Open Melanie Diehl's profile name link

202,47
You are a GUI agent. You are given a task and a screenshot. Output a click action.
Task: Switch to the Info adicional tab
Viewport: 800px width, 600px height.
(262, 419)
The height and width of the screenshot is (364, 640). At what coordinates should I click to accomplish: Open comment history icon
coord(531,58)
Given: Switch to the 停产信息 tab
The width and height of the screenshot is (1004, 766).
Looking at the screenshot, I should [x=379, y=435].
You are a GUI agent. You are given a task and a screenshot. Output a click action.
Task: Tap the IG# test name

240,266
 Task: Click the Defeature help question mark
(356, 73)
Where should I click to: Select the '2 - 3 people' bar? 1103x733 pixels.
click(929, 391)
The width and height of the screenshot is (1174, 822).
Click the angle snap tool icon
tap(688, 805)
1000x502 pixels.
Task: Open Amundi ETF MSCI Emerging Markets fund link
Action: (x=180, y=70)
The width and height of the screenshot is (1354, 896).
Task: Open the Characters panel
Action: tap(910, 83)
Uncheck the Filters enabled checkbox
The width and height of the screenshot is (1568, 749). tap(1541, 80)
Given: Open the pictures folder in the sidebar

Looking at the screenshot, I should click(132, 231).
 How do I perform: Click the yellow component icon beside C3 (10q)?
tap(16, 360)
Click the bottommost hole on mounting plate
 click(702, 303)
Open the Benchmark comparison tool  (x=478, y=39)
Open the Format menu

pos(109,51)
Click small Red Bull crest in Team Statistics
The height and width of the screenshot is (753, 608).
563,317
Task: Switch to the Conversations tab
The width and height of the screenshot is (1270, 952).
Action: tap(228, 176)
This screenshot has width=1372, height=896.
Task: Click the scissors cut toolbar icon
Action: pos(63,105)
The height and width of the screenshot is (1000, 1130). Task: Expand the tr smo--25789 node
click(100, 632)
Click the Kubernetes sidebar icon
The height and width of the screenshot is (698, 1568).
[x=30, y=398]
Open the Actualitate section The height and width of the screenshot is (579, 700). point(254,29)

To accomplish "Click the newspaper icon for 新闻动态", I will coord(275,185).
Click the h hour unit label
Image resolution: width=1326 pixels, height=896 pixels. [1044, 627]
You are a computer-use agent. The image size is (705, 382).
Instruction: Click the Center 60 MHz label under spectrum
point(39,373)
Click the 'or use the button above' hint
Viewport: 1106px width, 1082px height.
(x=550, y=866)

- **Aim**
Swap each "tab" in the listing above for "page", and reproduce the entire listing with no other changes.

- **Correct response**
Open Melanie Diehl's profile name link

202,47
You are a GUI agent. You are given a task and a screenshot. Output a click action.
Task: Switch to the Info adicional page
Viewport: 800px width, 600px height.
(262, 419)
The height and width of the screenshot is (364, 640). At what coordinates should I click to accomplish: Open comment history icon
coord(531,58)
Given: Switch to the 停产信息 page
The width and height of the screenshot is (1004, 766).
Looking at the screenshot, I should [x=379, y=435].
You are a GUI agent. You are given a task and a screenshot. Output a click action.
Task: Tap the IG# test name

240,266
 Task: Click the Defeature help question mark
(356, 73)
Where should I click to: Select the '2 - 3 people' bar? 1103x733 pixels.
click(929, 391)
The width and height of the screenshot is (1174, 822).
Click the angle snap tool icon
tap(688, 805)
1000x502 pixels.
Task: Open Amundi ETF MSCI Emerging Markets fund link
Action: (x=180, y=70)
The width and height of the screenshot is (1354, 896).
Task: Open the Characters panel
Action: tap(910, 83)
Uncheck the Filters enabled checkbox
The width and height of the screenshot is (1568, 749). tap(1541, 80)
Given: Open the pictures folder in the sidebar

Looking at the screenshot, I should click(132, 231).
 How do I perform: Click the yellow component icon beside C3 (10q)?
tap(16, 360)
Click the bottommost hole on mounting plate
 click(702, 303)
Open the Benchmark comparison tool  (x=478, y=39)
Open the Format menu

pos(109,51)
Click small Red Bull crest in Team Statistics
The height and width of the screenshot is (753, 608).
563,317
Task: Switch to the Conversations page
The width and height of the screenshot is (1270, 952).
Action: tap(228, 176)
This screenshot has width=1372, height=896.
Task: Click the scissors cut toolbar icon
Action: pos(63,105)
The height and width of the screenshot is (1000, 1130). Task: Expand the tr smo--25789 node
click(100, 632)
Click the Kubernetes sidebar icon
The height and width of the screenshot is (698, 1568).
[x=30, y=398]
Open the Actualitate section The height and width of the screenshot is (579, 700). point(254,29)

To accomplish "Click the newspaper icon for 新闻动态", I will coord(275,185).
Click the h hour unit label
Image resolution: width=1326 pixels, height=896 pixels. [1044, 627]
You are a computer-use agent. The image size is (705, 382).
Instruction: Click the Center 60 MHz label under spectrum
point(39,373)
Click the 'or use the button above' hint
Viewport: 1106px width, 1082px height.
(x=550, y=866)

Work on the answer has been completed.